La conjoncture qui sévit en ce moment traduit une profonde crise politique à ramifications multiples. Pour preuve : l’économie est reléguée aux calendes sénégalaises alors qu’elle devrait, en bonne logique, être la locomotive du progrès que tous appellent de leurs vœux. Que nenni !
Dans ce Sénégal qui se banalise à force de recul et de renonciations à l’effort, la destruction l’emporte sur l’édification, le défi s’estompe au profit de la bravade, l’individu s’affiche à mesure que s’effiloche le collectif.
Face aux situations complexes, chacun tente de se sauver à l’image d’un loup dominant, forcément solitaire. Seul le bal des célébrités intéresse nos hommes politiques. Ils devant une certaine presse gagnée par la paresse et faussement conquise ou complice de ce rituel peu valorisant.
Sans jouer les Cassandre ou passer pour un oiseau de mauvais, notre économie sombre dans l’abîme. Elle n’est pas robuste. A ce rythme, le sera-t-elle un jour ? A tous, il doit être évident que la nécessité de maintenir l’économie à flot reste la consigne pour remonter la pente raide sur laquelle elle glisse.
Tout se passe comme si le poids des travers et des avatars dicte sa loi à une assemblée de gens dépourvus d’ancrage mais en quête de voie de salut. D’obscurs hommes occupent la scène politique à côté d’autres qui n’en sont pas moins des esprits distingués. Ce voisinage est flatteur pour les premiers et certainement ruineux pour les seconds.
La semaine précédente, le Premier ministre Amadou Ba a reçu en audience une imposante délégation de chefs d’entreprise et d’opérateurs venus partager avec lui de vives préoccupations relatives à l’état catastrophique de notre économie. Le vacarme politique a noyé cette rencontre pourtant significative des enjeux du moment.

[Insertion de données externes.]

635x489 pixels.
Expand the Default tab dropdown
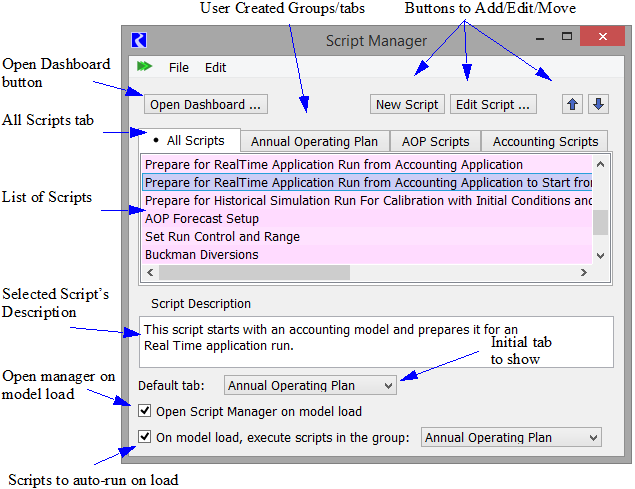[310, 385]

Il ne sert à rien de plastronner sous les lambris dorés pour cueillir la mansuétude des politiques. Les dirigeants d’entreprises cultivent certes la discrétion. Cela peut être apprécié comme une qualité. Néanmoins, la défense et l’illustration de l’outil de travail requièrent opiniâtreté, endurance, une certaine résilience et une grande flexibilité opérationnelle pour slalomer entre les difficultés qui se dressent sur leur chemin.

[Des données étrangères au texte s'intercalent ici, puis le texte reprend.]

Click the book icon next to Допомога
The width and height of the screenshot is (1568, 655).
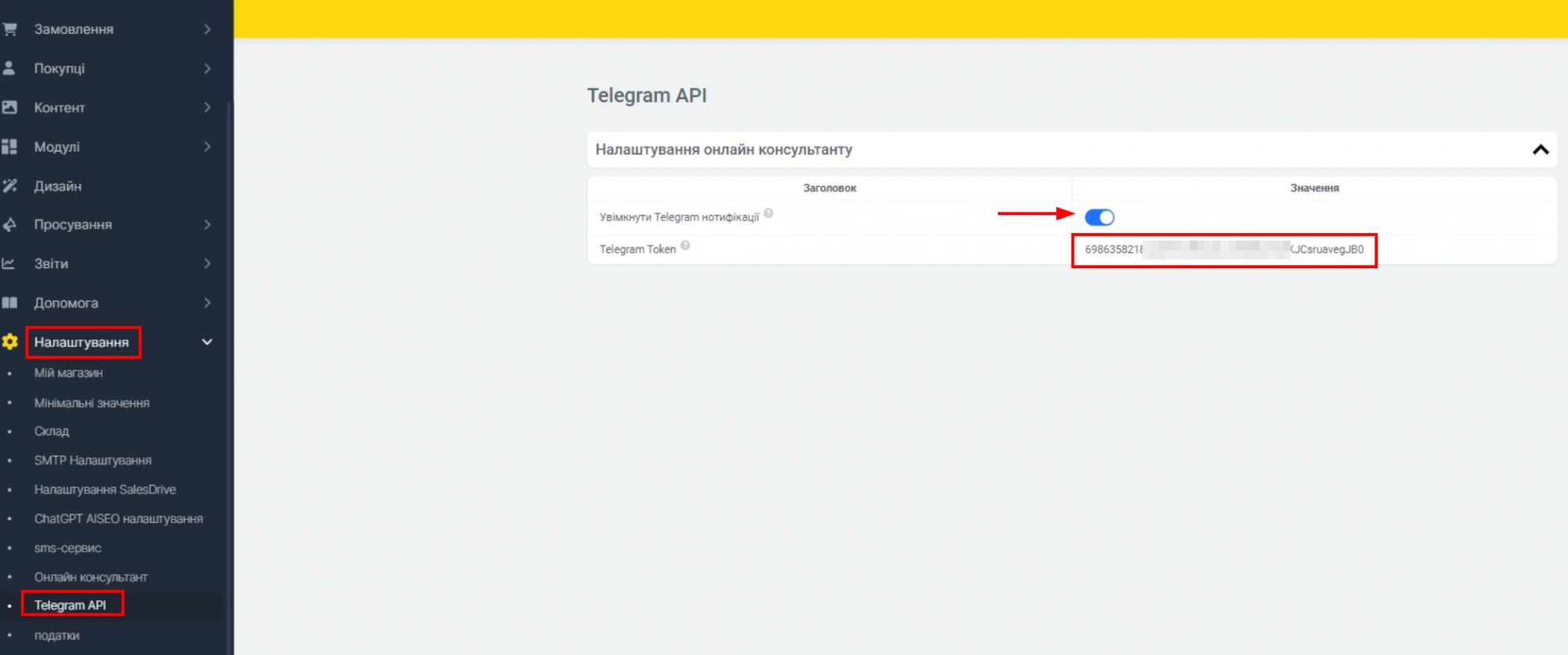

Notre économie doit-elle être assujettie aux humeurs et aux facéties d’une classe politique indifférente à son sort ? Elle est atone. Une année électorale ralentit souvent l’économie à fortiori quand les signaux de violence s’accumulent. Selon des observateurs avertis, une élection majeure dans un pays donné vit un gel des investissements sur une longue période.
Les lendemains qui chantent se raréfient. Le retour au calme après des troubles s’opère lentement. Les stigmates de la violence s’effacent tout aussi lentement avec son lot de malheurs : magasins éventrés, stations d’essence mises à sac, des succursales défigurées, des boutiques et des surfaces commerciales saccagées. Pire, il y a mort d’homme. Inacceptable quand on connaît la sacralité de toute vie sur terre.
L’usage excessif de la force, en débordant dans la rue comme lieu d’exaltation, traduit l’esprit passionnel dont la politique est le vicieux terreau. Vu sous cet angle, notre pays a fini de s’installer dans des cycles de violence qui perturbent sa trajectoire de projection.
Déjà notre croissance bat de l’aile. Certes il n‘est pas ridicule comparé à la moyenne pondéré dans la sous région. En revanche la dette s’alourdit même si le Ministère des Finances rassure sur la conformité aux critères de convergence de l’UEMOA. Nous n’en sommes pas loin.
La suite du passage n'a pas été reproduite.